Setting the Scene

This Analysis come into two parts, the first part will be covered in this document and it about Exponential Distribution vs CLT (Central Limit Theorem), the second part ,we’re going to analyze the ToothGrowth data in the R datasets package, each analysis covered in separate report.

Part 1

Exponential Distribution Model Data Sample Dist vs CLT

Background: The Exponential Distribution models “time until failure” of, say, lightbulbs. It is parametric by a constant parameter \(\lambda\) called the failure rate (or rate parameter as declared here) that is the average rate of lightbulb burnouts.

Objectives:

1-Show the sample mean and compare it to the theoretical mean of the distribution.

2-Show how variable the sample is (via variance) and compare it to the theoretical variance of the distribution.

3-Show that the distribution is approximately normal.

Setting up simulated data

Giving \(\lambda\) = 0.2 , we’ll simulate a total of 40 exponentiation 1000 times (n = 40, simulations = 1000) using R expression rexp(n, \(\lambda\) ) as following:

## setting up known vars
lambda = .2
n = 40
## numric vector to store simulated data
mns = NULL

for (i in 1 : 1000) mns <- c(mns, mean(rexp(40,lambda)))

Sample Mean vs Theoretical Mean

Strait forward question, lets calculate \(\mu\) of above sample of then using R “mean” then will calculate it theoretically giving 1/\(\lambda\) it should be same or too close:

## [1] "The sample means converged to: 5.014947"
## [1] "The Thearotical sample means converged to: 5.000000"

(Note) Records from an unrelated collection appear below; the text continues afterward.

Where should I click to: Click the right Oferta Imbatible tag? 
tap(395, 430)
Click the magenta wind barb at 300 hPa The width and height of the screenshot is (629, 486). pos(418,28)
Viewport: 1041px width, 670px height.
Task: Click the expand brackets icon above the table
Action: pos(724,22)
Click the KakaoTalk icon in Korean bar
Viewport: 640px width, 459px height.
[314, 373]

So theirs no big deference between the theory result and real simulated data sample mean, So lets visualize whatever we have in hand :

hist(mns,probability = TRUE,col="gray", #breaks = c(1,40),
     main= expression(paste("Sample ",mu, ' Distribution')),
     xlab = expression(paste("1000 Sample ",mu, ' of 40 Exp Distribution'))
     )


## density plot
lines(density(mns), lwd = 2,  col = "red")


## Draw the means
abline(v=smpl_mean,col="green",lwd=2)

## Thearotical mean
abline(v=theory_mean,col="yellow",lwd=2)


legend("topright", c( expression(paste("Sample ",mu)),  expression(paste("Thearotical ",mu))), fill=c("green", "yellow"))

Sample Variance vs Theoretical Variance

So lets discover the variability of our sample, using R ,The standard diviation of the sample means calculated by sd(mns) function is :

## [1] 0.799569

accordingly , the variance is calculated sameway using var(mns) function is:

## [1] 0.6393107

Theoriticaly,the standard diviation \(\frac{1}{\lambda * \sqrt{n}}\) = \(\frac{1}{0.2 * \sqrt{40}}\) =

## [1] 0.7905694

accordingly, the thearotical variance is

##Thearotical standard diviation
theory_var <- ((1/lambda)/sqrt(40))^2
print(theory_var)
## [1] 0.625

Normal Distribuation:

Accordinge to CLT (central limit theorem), the averages of samples follow normal distribution.

The figure above also shows the density computed using the histogram and the normal density plotted with theoretical mean and variance values. Also, the q-q plot below suggests the normality. The theoretical quantiles again match closely with the actual quantiles. These four methods of comparison prove that the distribution is approximately normal.

qqnorm(mns); qqline(mns)